=== TEXT BLOCK ===
Content starts

Storrs L. Olson
Storrs Lovejoy Olson (born April 3, 1944 in Chicago, Illinois) is an American biologist and ornithologist from the Smithsonian Institution. He is one of the world's foremost avian paleontologists.
He achieved a BSc in biology 1965 and a DSc in paleornithology in 1969, at the faculty of biology of Johns Hopkins University.
An appointment with Alexander Wetmore in 1967 led him to his main research field of paleornithology and to his work on Ascension Island and Saint Helena where he made remarkable discoveries in the 1970s, including the Saint Helena hoopoe and the Saint Helena crake. In 1976 he met his future wife Helen F. James who later became another known paleornithologist herself, focusing on Late Quaternary prehistoric birds.

Content ends

=== MATERIAL PROVIDED ===

Content starts

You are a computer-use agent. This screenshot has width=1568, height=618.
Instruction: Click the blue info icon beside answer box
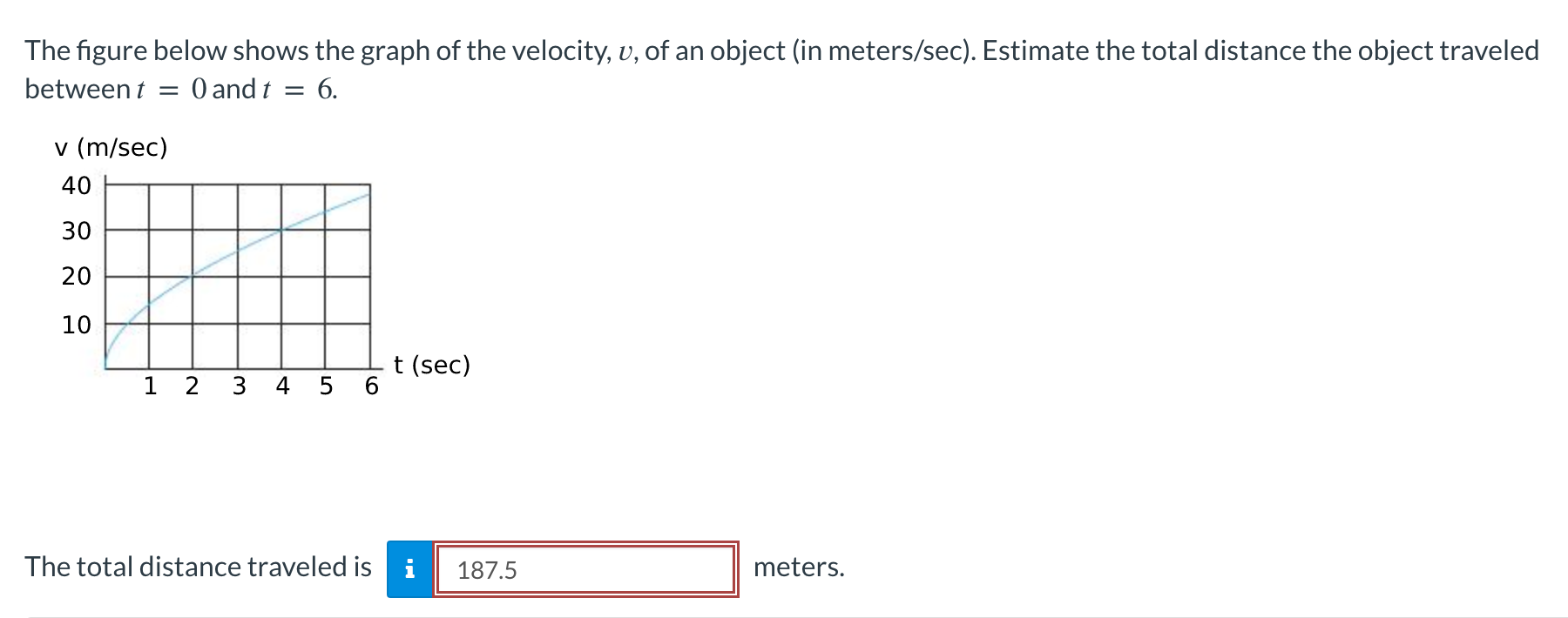coord(409,569)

Content ends

=== PARTS OF THE EXERCISE ===
1. In the Storrs L. Olson biography, what led Olson to paleornithology as his main research field? Answer in one to three sentences.
2. Continue the Storrs L. Olson biography from its final sentence.

=== ANSWERS FOR THE EXERCISE ===
1. An appointment with Alexander Wetmore in 1967 led Olson to paleornithology as his main research field. The same appointment also led him to his work on Ascension Island and Saint Helena.

2.
During their pioneering research work on Hawaii, which lasted 23 years, Olson and James found and described the remains of 50 extinct bird species new to science, including the nēnē-nui, the moa-nalos the apteribises, and the Grallistrix "stilt-owls". He was also one of the authors of the description of the extinct rodent Noronhomys vespuccii. In 1982, he discovered subfossil bones of the long ignored Brace's emerald on the Bahamas, which gave evidence that this hummingbird is a valid and distinct species. In November 1999, Olson wrote an open letter to the National Geographic Society, in which he criticized Christopher P. Sloan's claims about the dinosaur-to-bird transition which referred to the fake species Archaeoraptor. In 2000, he helped to resolve the mystery of Necropsar leguati from the World Museum Liverpool, which turned out to be an albinistic specimen of the grey trembler.